John Melley:It's relaxed. You just hit on it, it's be your. Your body has given itself a chance to heal and so it's relaxed, and that's the thing. It's, it's breathing technique. So so there's there's a couple of breathing techniques I can share with you.
John Melley:Um, I actually have a metronome on my phone and I set it to slightly under minute. I think it's 59 or 58 beats per second, and there's research that shows if you can breathe in and breathe out maybe seven times a minute, that's a very relaxed pace. I believe I'm getting that right. But what you can do, what I do, if you really want to relax out, is you you inhale for a count and then you exhale for double that count. So what typically happens for me when I do this practice is I get settled. I usually sit in my armchair over here and I get the metronome and it's on very, very low and it's in terms of volume, and I do a count of three to start, so it'll be one, two, three, and then exhale for six, four, five, six, so there's a total count of nine, right, three and six, and then inhale again, and then what happens is, as I've settled down, because you know you're moving around and your heart rate's up just a little bit and you're breathing and all that, and then, once you settle down, you're going to find that that initial count will be able to lengthen from three to maybe four, maybe six sometimes, and then you can, it'll get. Your body will tell you if you listen to it, you're not ready for that number yet. So by the time you're so, I've gotten it all the way up to like 10 and then 20. So then I'm doing two full breath cycles per minute. But you know, it's just as simple as like. If you're doing and the double the duration on the exhale for two cycles is it takes so two breath cycles of three and then six.

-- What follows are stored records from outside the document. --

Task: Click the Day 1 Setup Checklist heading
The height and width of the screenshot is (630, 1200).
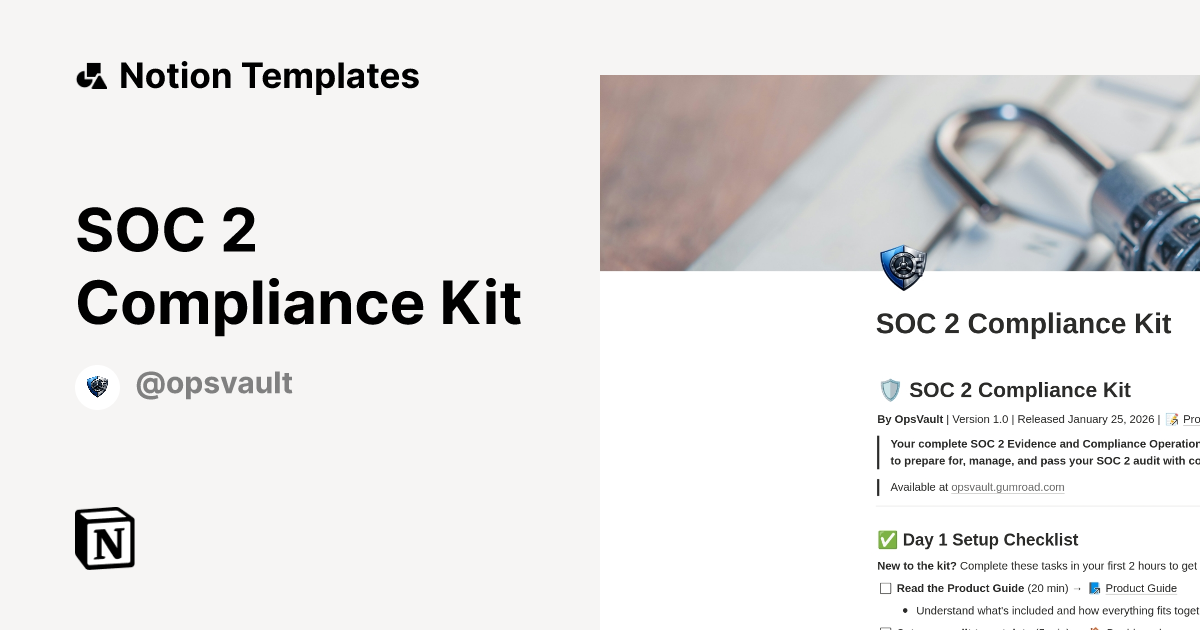Action: [x=990, y=540]
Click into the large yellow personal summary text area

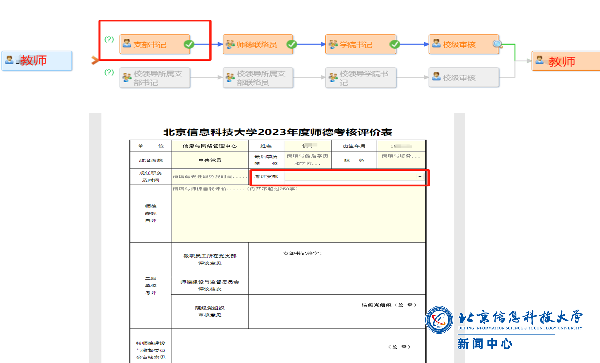tap(298, 213)
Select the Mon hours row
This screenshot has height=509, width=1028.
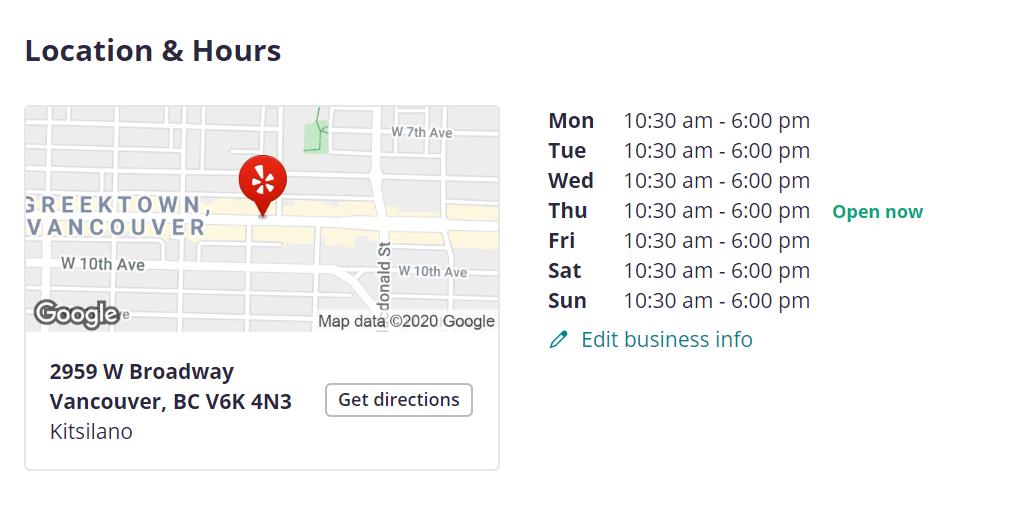(x=678, y=121)
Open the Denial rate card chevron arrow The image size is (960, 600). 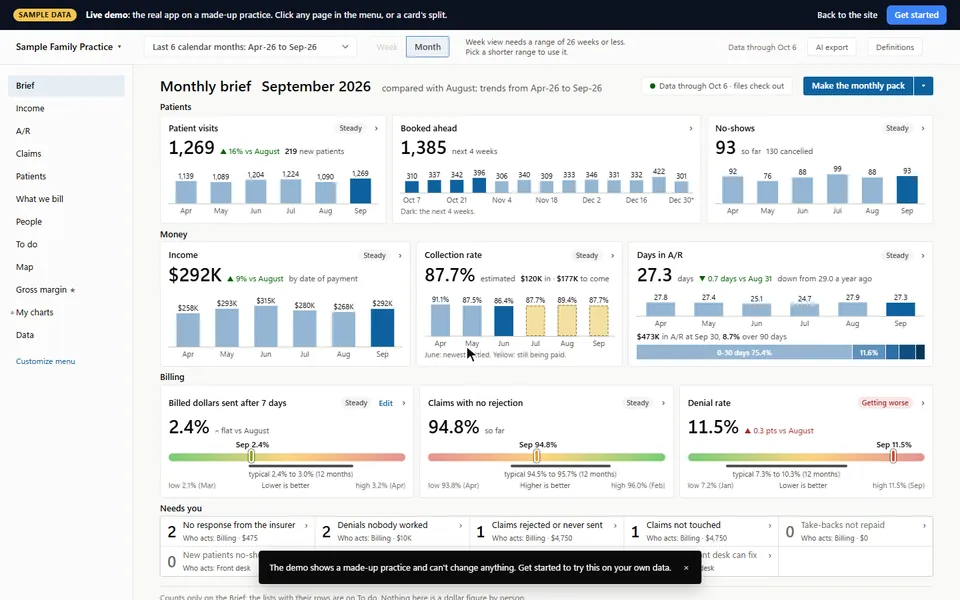point(923,403)
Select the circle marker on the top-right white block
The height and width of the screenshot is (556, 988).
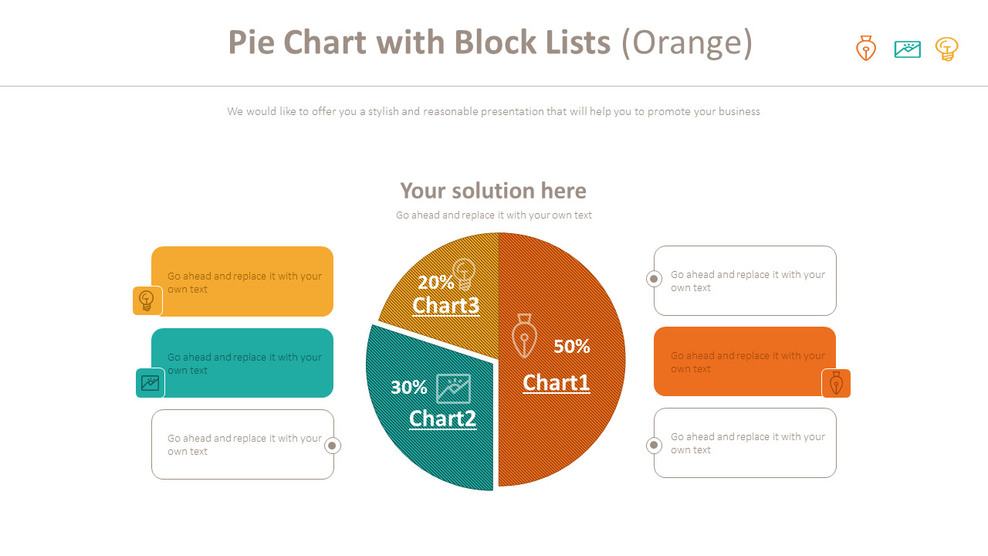(654, 279)
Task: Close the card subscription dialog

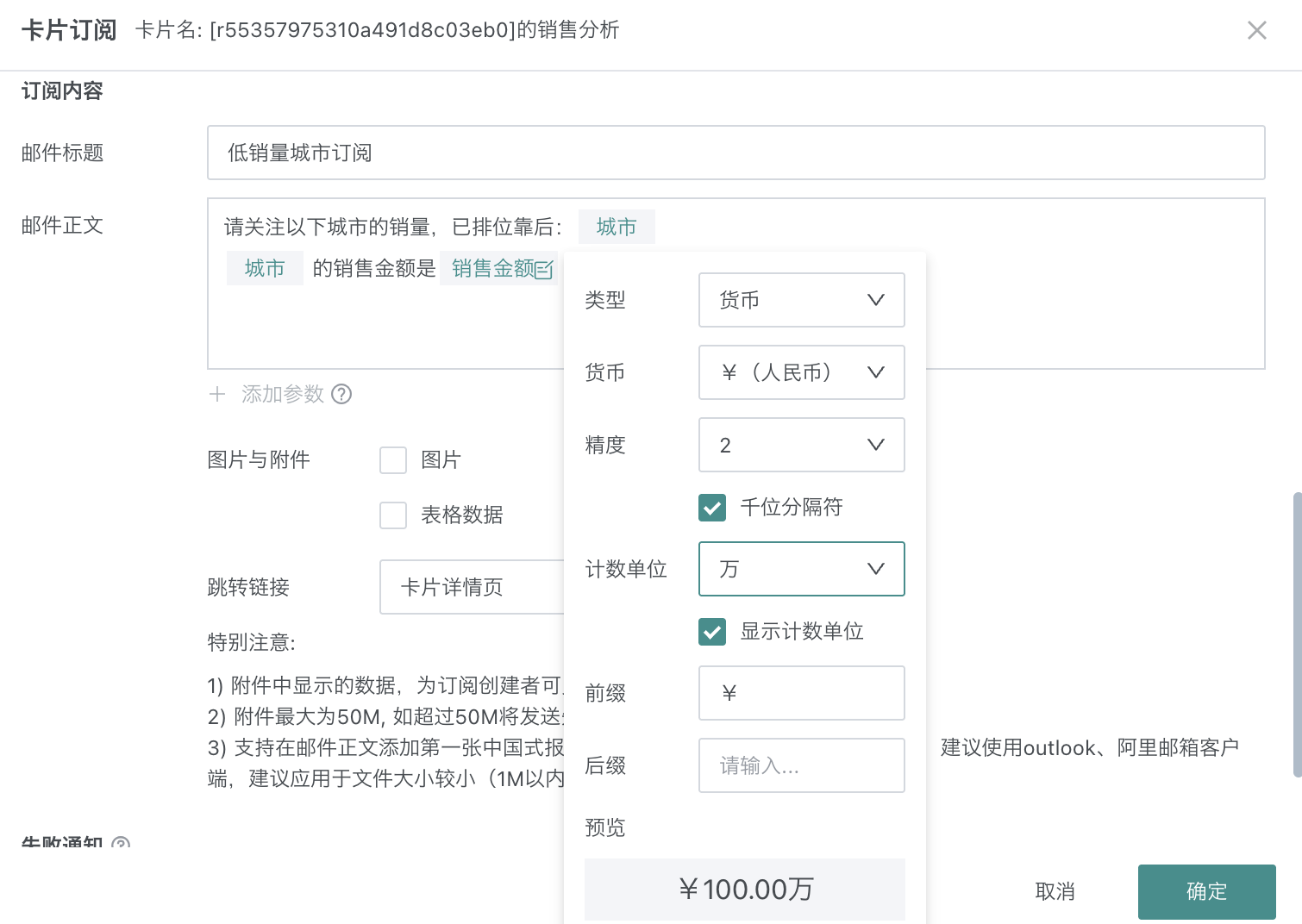Action: pos(1256,31)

John Melley:What the body does is it switches from a sympathetic nervous system to a parasympathetic nervous system. And the way that I remember it for myself is in parasympathetic nervous system, that's when healing and digestion and relaxation kicks in. And so if you want to turn on that system by inhaling for a count of three and then doubling the exhale for six, for a minimum of at least two cycles, it switches the nervous system over to the parasympathetic nervous system. And a way I remember the difference between the two is the sympathetic it's sympathy, and when you have sympathy, that means something bad has happened. And so when you have sympathy for something, so if you're not digesting your food, you're not, your body's not healing itself and repairing itself.
John Melley:So when you can turn on those things, there's that. So what I do is I just start at three and then six, and then I kind of increase it out from two, four and eight, five and 10. Sometimes I push it out to seven and 14, and then I go I'm struggling on that 14 exhale, so I'll back it down, you know. And sometimes three is too long to inhale. Sometimes I'm like I'm good at two, but the more I practice that I'm good at two, but the more I practice that, the longer those things can be. And I'll do that for like 20 minutes.
Josh Hall:And man you come out of that. You could record a Western, you could narrate a Western after that. Oh my God.
John Melley:It just it's so amazing.
Josh Hall:It's got to feel good too, right Like I can feel when my voice is strained and it sounds like it's up in my throat. Yeah Well, think how close that is to your brain.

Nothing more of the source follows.